Director Hiroyuki Imaishi, designer Shigeto Koyama, and producer Hiromi Wakabayashi discuss action, animation, and <cite>Spider-Man</cite> at Otakon 2019.

Lio and Galo headbutting and glaring at each other.

PROMARE, the first feature film from anime studio Trigger, has been, ahem, lighting up theaters in the US for about a month now with its high-octane firefighting action. In many ways the film is a culmination of years of work from its creators, combining their manic storytelling style with innovative new animation techniques and making use of virtually everybody who’s anybody at the studio. (If you haven’t seen it yet, you may want to check out our review of the movie!)

Whenever I’m at a convention with the staff from Trigger, I always make a point to sit down for an interview, and I had another opportunity this year at Otakon 2019. In attendance were the film’s character designer Shigeto Koyama (a freelance designer who you might know from Heroman, Inferno Cop, and the robots in Star Driver and Darling in the Franxx), producer Hiromi Wakabayashi (Kill la Kill, Panty & Stocking with Garterbelt), and the director himself, Hiroyuki Imaishi (Kill la Kill, Tengen Toppa Gurren Lagann, Panty & Stocking). The three are longtime friends and collaborators, and often refer to themselves collectively as “Geek Boat.”
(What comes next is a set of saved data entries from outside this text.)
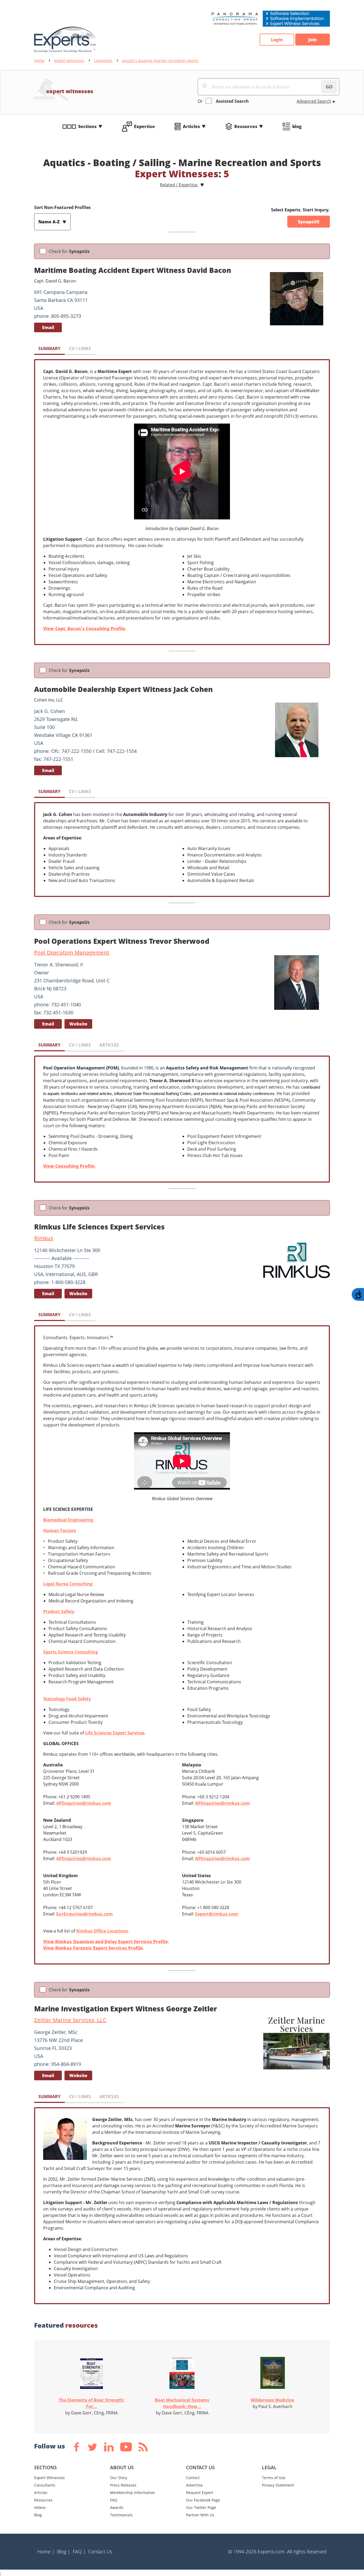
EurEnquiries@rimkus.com (84, 1914)
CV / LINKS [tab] (80, 348)
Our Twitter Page (201, 2507)
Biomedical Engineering (68, 1520)
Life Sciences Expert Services (114, 1733)
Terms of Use (273, 2477)
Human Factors (59, 1530)
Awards (116, 2507)
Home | (46, 2551)
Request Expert (199, 2492)
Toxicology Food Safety (67, 1699)
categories (103, 60)
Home (39, 60)
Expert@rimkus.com (216, 1914)
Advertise (194, 2485)
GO (329, 87)
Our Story (118, 2477)
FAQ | (79, 2551)
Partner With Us (200, 2514)
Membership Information (132, 2492)
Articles (191, 126)
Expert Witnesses (49, 2477)
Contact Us (100, 2551)
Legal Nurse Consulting (67, 1584)
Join (312, 40)
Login (277, 40)
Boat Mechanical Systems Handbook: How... (182, 2403)
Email (48, 327)
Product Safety (58, 1611)
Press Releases (123, 2485)
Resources (245, 126)
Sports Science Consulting (70, 1652)
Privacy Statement (278, 2485)
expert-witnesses (69, 60)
Our interview covers the production of PROMARE, its connection with the wider “Trigger-Verse” that (extremely loosely) connects their works, and the creators’ thoughts on a movie that, like PROMARE, successfully marries 2-D and 3-D visual styles: Spider-Man: Into the Spider-Verse.

Thank you to Otakon guest and press staff, as well as interpreter Tatsuru Tatemoto, for the opportunity. Enjoy!

Going All Out on PROMARE

Ani-Gamers: Mr. Imaishi, you’ve had some prior experience with CG directing, but in PROMARE it feels like you really went wild with it. There’s a lot of dynamic camera work and choreography. What was the directing like for that? Did you do anything differently from usual?

Hiroyuki Imaishi: In the first half of the movie, I incorporated long shots of actions, like one minute or longer scenes, without a cut. Usually in animation, action scenes don’t last that long, especially on television, because they get exhausting, but since we are incorporating CG and PROMARE is a theatrical release, I went all out with all these long action scenes.

Ani-Gamers: It actually kind of reminds me of Dead Leaves, in a good way. It’s so packed with action.

Imaishi: You’re quite keen with your observation…

Hiromi Wakabayashi, Hiromi Wakabayashi, and Shigeto Koyama smiling and talking at a long table.
Left to right: producer Hiromi Wakabayashi, director Hiroyuki Imaishi, and designer Shigeto Koyama.

Ani-Gamers: Another thing that’s brilliant about PROMARE is the way it uses flat colors in both the 2-D and 3-D sections. It fixes the common problem in anime where the 2-D and 3-D stylization doesn’t match. How intentional was that?

Shigeto Koyama: Actually, I talked with Mr. Imaishi, and we tried something similar in Panty & Stocking with Garterbelt in the past. We think it was quite successful in rendering the two aspects together, so we definitely incorporated it because it was successful in Panty & Stocking. So I believe the majority was intentional.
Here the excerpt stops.